Let's get this out of the way: The N1 looks extremely similar to the iPad mini. Viewed from the front, the resemblance is worrying, but from the back and sides it's shocking. And those press shots don't help much either. Sure, Nokia diehards can point to the all-aluminum N8 clearing the path for today's unibody designs, but everything about this feels like an Android iPad mini. The other thing you need to know about the N1 is it's not actually made by Nokia -- it's a Foxconn device. Nokia has licensed its brand to the Taiwanese manufacturing giant, we assume because Foxconn believes the brand still has some clout in China. It's also running Nokia's Z Android launcher, which is available in beta form in the Play Store if you want to try it on your device.
The N1 feels pretty premium, but it's not quite at the build-quality level of the iPad mini it apes. The fully laminated 7.9-inch 2,048 x 1,536 display looks great, it's super thin (6.9mm) and at 318g, it's actually a little lighter than the mini. Design-wise, the rounded edges bulge out more than the mini's, and in place of a Lightning port there's a shiny new USB Type-C reversible connector. It's powered by a 2.3GHz Atom processor with 2GB of RAM and 32GB of storage.

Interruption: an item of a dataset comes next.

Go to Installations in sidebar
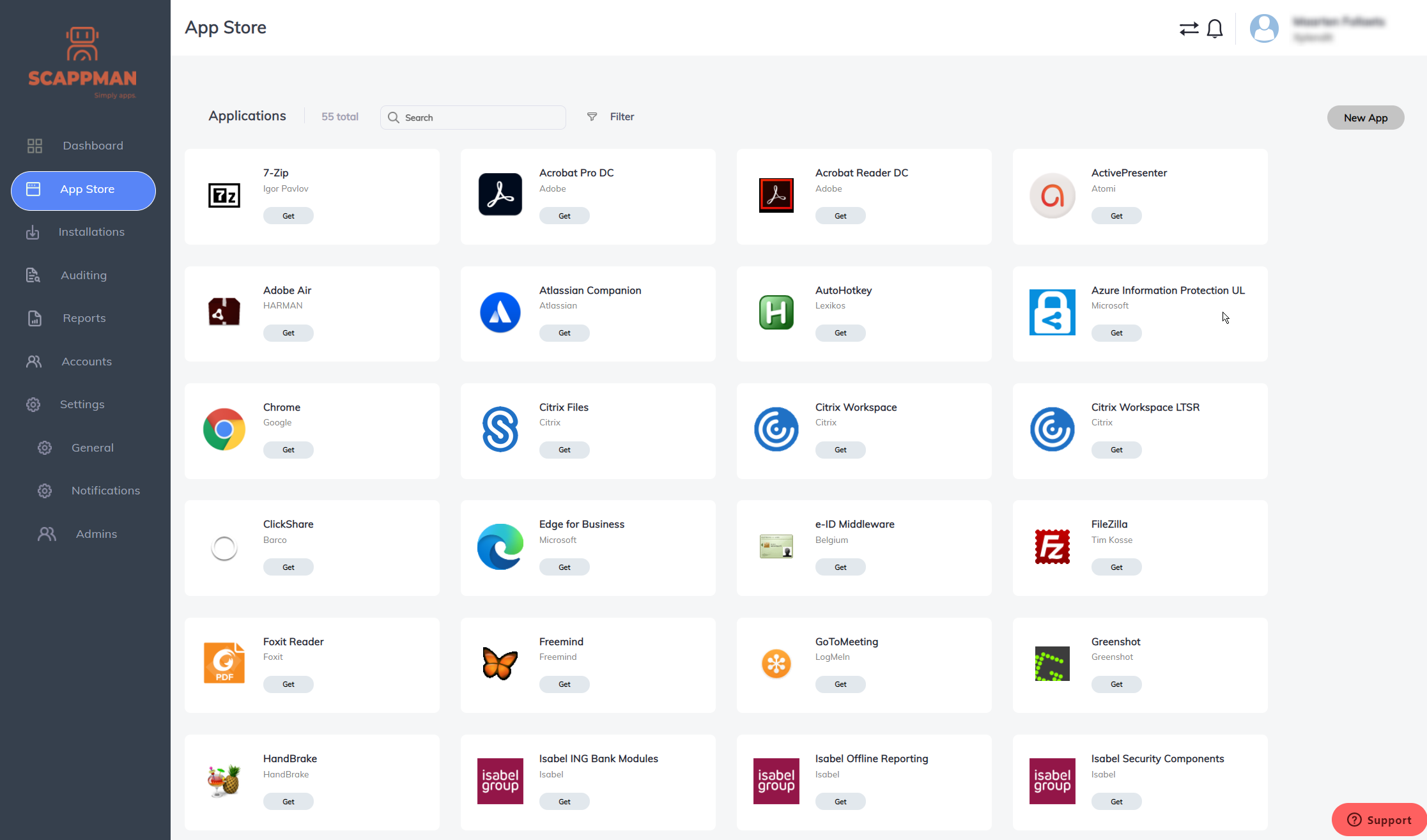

Things were generally smooth in apps, but Nokia's custom launcher is very much still a work in progress and has the occasional dropped frame of animation or stutter.
About that Z Launcher -- it's actually a pretty interesting concept, and this is by far the most stable incarnation we've seen to date. The elevator pitch is the software learns what apps you use and when. Let's say you use your tablet at your nine-to-five to keep up with emails and edit documents. During those hours, when you power on the tablet it'll show you Gmail, Word, Excel and the other apps you regularly use. Maybe at night you're all about Twitter and Netflix, and after hours those are the apps you'll see.
Nokia says after a few weeks of regular use, you'll hardly ever have to tap on the screen more than once to get to where you want to be. If the app you want isn't immediately displayed, though, you do have a couple of additional options. You can draw out, say, an "e" on the screen to get a list of all apps starting with that letter, or if you're feeling less adventurous, you can swipe in from one side to get a full A-Z list. And that's pretty much it for the Z Launcher -- there's literally nothing else to it. If its adaptive behavior works as well as claimed, and Nokia can get it stable and out of beta, it's a compelling vision for any tablet.
I can't really tell you if you should or shouldn't buy an N1 -- first because I've only had 20 minutes or so with it, and second because it's not available outside of China. Nokia's not ready to announce availability elsewhere, but does say it's looking to release the N1 in other markets this year.